Entries taken from a collection:
=== Begin Enclosure ===

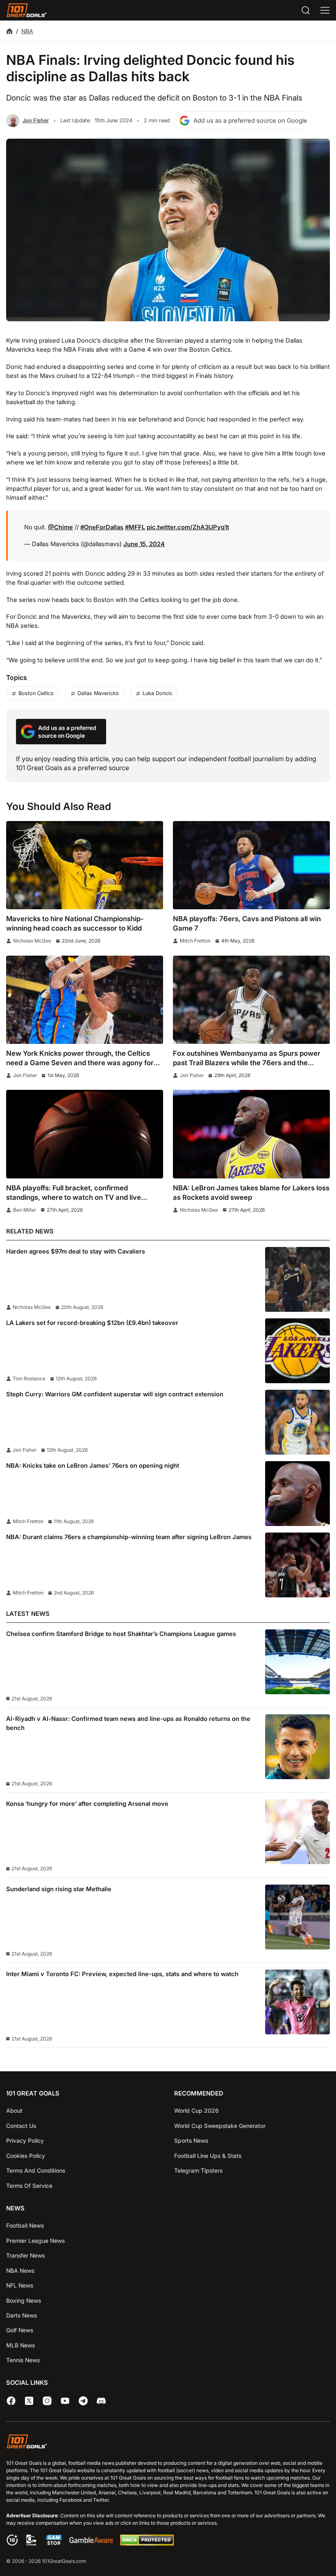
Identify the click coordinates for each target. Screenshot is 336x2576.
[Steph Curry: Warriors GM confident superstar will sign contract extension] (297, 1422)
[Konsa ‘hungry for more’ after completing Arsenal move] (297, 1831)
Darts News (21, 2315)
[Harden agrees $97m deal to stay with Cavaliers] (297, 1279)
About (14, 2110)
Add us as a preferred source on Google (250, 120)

=== End Enclosure ===

### Action item
Through the last line of the entries above, beginning at the line containing "[Konsa ‘hungry for", transcribe each line exactly, both ends included and nothing more.

### Exercise answer
[Konsa ‘hungry for more’ after completing Arsenal move] (297, 1831)
Darts News (21, 2315)
[Harden agrees $97m deal to stay with Cavaliers] (297, 1279)
About (14, 2110)
Add us as a preferred source on Google (250, 120)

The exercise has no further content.